Hemophilia: The Most Unnoticed Bleeding Disorder

Hemophilia bleeding disorder

What is Hemophilia?

It is a condition in which bleeding is prolonged and is a condition present from birth and is normally inherited. In some rare instances, it may develop later in life (typically affecting people in the 50+ age group). It is more likely to affect males than females. The incidence of hemophilia is quite low. Hemophilia A is the most common form of the disorder, present in about 1 in 5,000–10,000 births. Hemophilia B in comparison affects about 1 in 20,000–34,000 births.

Symptoms of Hemophilia

  • Tendency to bruise easily
  • Nosebleeds that do not stop easily
  • Excessive bleeding during dental procedures, like root canal therapy, tooth extraction, etc.
  • Painful or swollen joints
  • Blood in urine


In severe cases, bleeding is spontaneous, with no obvious cause and is more frequent (around one to two times a week). Bleeding may go into the joints and muscles of the body. Further symptoms may include, swelling, pain and stiffness, an ache or problems using the muscle or joint. Repetitive bleeding into a joint can also cause arthritis. Left untreated, severe cases of hemophilia can lead to an early death.
However, there are successful treatment options available, and if managed, people with hemophilia are largely unaffected by this condition living full and healthy lives. Its treatments involve injecting the missing clotting factor into the bloodstream.

World Hemophilia Day

World Hemophilia day is observed every year on 17th April to create awareness regarding hemophilia and other bleeding disorders. The theme for World Hemophilia Day in 2017 is “Lighting it up red”. The theme is fairly self-explanatory with the red symbolizing blood.

The aim of World Hemophilia Day is to raise awareness about it and increase the availability of treatments for this condition around the world. Unfortunately, there are many people in the world, who receive poor treatment or no treatment at all, for hemophilia and related bleeding disorders. According to the World Federation of Hemophilia, about 1 in every 1000 person has a bleeding disorder, many are left untreated.

According to experts, there are about 16,000 registered patients suffering from hemophilia in India, however, they suspect that the number could be seven times more. According to a study by the World Federation of Hemophilia (annual global survey), almost half of the world’s hemophiliac population lives in India and almost 70 percent of hemophiliac people do not have adequate knowledge or access to treatment.

Blood Clotting

Blood clotting, or coagulation, is an important process that prevents excessive bleeding when a blood vessel is injured.
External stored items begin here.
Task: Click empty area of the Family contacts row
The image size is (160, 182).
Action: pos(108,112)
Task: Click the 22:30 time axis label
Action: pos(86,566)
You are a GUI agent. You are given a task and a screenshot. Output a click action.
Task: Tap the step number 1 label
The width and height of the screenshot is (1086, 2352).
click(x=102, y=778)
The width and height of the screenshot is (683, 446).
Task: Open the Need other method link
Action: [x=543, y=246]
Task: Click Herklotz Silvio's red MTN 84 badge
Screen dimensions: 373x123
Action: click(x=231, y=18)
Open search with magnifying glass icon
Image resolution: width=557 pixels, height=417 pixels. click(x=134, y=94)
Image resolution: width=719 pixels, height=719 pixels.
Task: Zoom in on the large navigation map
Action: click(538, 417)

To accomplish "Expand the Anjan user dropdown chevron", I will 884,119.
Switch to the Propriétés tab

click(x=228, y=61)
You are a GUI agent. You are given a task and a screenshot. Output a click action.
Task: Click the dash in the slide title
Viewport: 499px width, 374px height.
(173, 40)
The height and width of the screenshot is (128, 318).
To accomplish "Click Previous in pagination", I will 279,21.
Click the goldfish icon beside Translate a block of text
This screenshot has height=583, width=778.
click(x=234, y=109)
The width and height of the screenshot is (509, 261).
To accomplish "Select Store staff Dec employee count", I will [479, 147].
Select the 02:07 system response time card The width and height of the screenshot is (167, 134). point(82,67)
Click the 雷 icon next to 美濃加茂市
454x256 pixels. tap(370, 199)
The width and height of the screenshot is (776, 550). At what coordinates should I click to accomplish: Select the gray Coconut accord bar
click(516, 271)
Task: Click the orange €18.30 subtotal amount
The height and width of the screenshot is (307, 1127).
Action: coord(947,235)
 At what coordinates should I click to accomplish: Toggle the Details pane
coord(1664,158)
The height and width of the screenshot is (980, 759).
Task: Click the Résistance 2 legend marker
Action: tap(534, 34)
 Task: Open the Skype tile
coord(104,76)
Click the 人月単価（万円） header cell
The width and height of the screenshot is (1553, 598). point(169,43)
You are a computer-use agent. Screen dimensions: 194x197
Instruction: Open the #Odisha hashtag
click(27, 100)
Platelets (a type of blood cell) and proteins in your plasma (the liquid part of blood) work together to stop the bleeding by forming a clot over the injury. Typically, your body will naturally dissolve the blood clot after the injury has healed.

There are ten clotting factors that are necessary for forming a blood clot. Problems with factor VIII and factor IX are known as hemophilia A and B, respectively and are well known to most people, but what of the other factor deficiencies? Not everyone is as familiar with these conditions because they are diagnosed so rarely.